-- INSTRUCTIONS FOR THE TASK --
Extract the entries in their exact form.

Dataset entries
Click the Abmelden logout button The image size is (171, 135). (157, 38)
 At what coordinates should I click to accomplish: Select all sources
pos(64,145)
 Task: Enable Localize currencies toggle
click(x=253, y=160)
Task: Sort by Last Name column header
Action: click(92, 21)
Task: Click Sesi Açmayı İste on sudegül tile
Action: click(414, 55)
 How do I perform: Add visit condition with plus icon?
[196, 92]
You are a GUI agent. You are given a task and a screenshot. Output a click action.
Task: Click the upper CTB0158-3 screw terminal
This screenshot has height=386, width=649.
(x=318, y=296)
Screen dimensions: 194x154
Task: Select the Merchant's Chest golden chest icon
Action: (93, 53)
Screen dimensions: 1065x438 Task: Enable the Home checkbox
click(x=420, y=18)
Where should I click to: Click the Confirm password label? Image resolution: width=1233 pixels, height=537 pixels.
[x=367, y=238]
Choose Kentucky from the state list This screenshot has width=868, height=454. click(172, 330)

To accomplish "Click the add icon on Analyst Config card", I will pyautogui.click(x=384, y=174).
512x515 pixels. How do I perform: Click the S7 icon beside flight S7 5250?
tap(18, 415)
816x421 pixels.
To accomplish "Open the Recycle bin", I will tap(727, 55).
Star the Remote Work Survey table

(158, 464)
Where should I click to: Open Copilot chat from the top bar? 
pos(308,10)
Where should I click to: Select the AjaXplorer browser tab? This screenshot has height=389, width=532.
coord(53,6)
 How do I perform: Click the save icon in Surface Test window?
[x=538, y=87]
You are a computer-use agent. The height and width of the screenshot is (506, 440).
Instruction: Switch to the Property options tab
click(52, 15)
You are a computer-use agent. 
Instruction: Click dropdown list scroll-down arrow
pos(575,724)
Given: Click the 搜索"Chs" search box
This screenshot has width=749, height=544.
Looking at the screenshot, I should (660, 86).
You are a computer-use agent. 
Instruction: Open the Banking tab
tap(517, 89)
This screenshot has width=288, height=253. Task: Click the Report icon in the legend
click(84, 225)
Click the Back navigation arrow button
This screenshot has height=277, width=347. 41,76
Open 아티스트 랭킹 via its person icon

-- YOUR RESPONSE --
Click the Abmelden logout button The image size is (171, 135). (157, 38)
 At what coordinates should I click to accomplish: Select all sources
pos(64,145)
 Task: Enable Localize currencies toggle
click(x=253, y=160)
Task: Sort by Last Name column header
Action: click(92, 21)
Task: Click Sesi Açmayı İste on sudegül tile
Action: click(414, 55)
 How do I perform: Add visit condition with plus icon?
[196, 92]
You are a GUI agent. You are given a task and a screenshot. Output a click action.
Task: Click the upper CTB0158-3 screw terminal
This screenshot has height=386, width=649.
(x=318, y=296)
Screen dimensions: 194x154
Task: Select the Merchant's Chest golden chest icon
Action: (93, 53)
Screen dimensions: 1065x438 Task: Enable the Home checkbox
click(x=420, y=18)
Where should I click to: Click the Confirm password label? Image resolution: width=1233 pixels, height=537 pixels.
[x=367, y=238]
Choose Kentucky from the state list This screenshot has width=868, height=454. click(172, 330)

To accomplish "Click the add icon on Analyst Config card", I will pyautogui.click(x=384, y=174).
512x515 pixels. How do I perform: Click the S7 icon beside flight S7 5250?
tap(18, 415)
816x421 pixels.
To accomplish "Open the Recycle bin", I will tap(727, 55).
Star the Remote Work Survey table

(158, 464)
Where should I click to: Open Copilot chat from the top bar? 
pos(308,10)
Where should I click to: Select the AjaXplorer browser tab? This screenshot has height=389, width=532.
coord(53,6)
 How do I perform: Click the save icon in Surface Test window?
[x=538, y=87]
You are a computer-use agent. The height and width of the screenshot is (506, 440).
Instruction: Switch to the Property options tab
click(52, 15)
You are a computer-use agent. 
Instruction: Click dropdown list scroll-down arrow
pos(575,724)
Given: Click the 搜索"Chs" search box
This screenshot has width=749, height=544.
Looking at the screenshot, I should (660, 86).
You are a computer-use agent. 
Instruction: Open the Banking tab
tap(517, 89)
This screenshot has width=288, height=253. Task: Click the Report icon in the legend
click(84, 225)
Click the Back navigation arrow button
This screenshot has height=277, width=347. 41,76
Open 아티스트 랭킹 via its person icon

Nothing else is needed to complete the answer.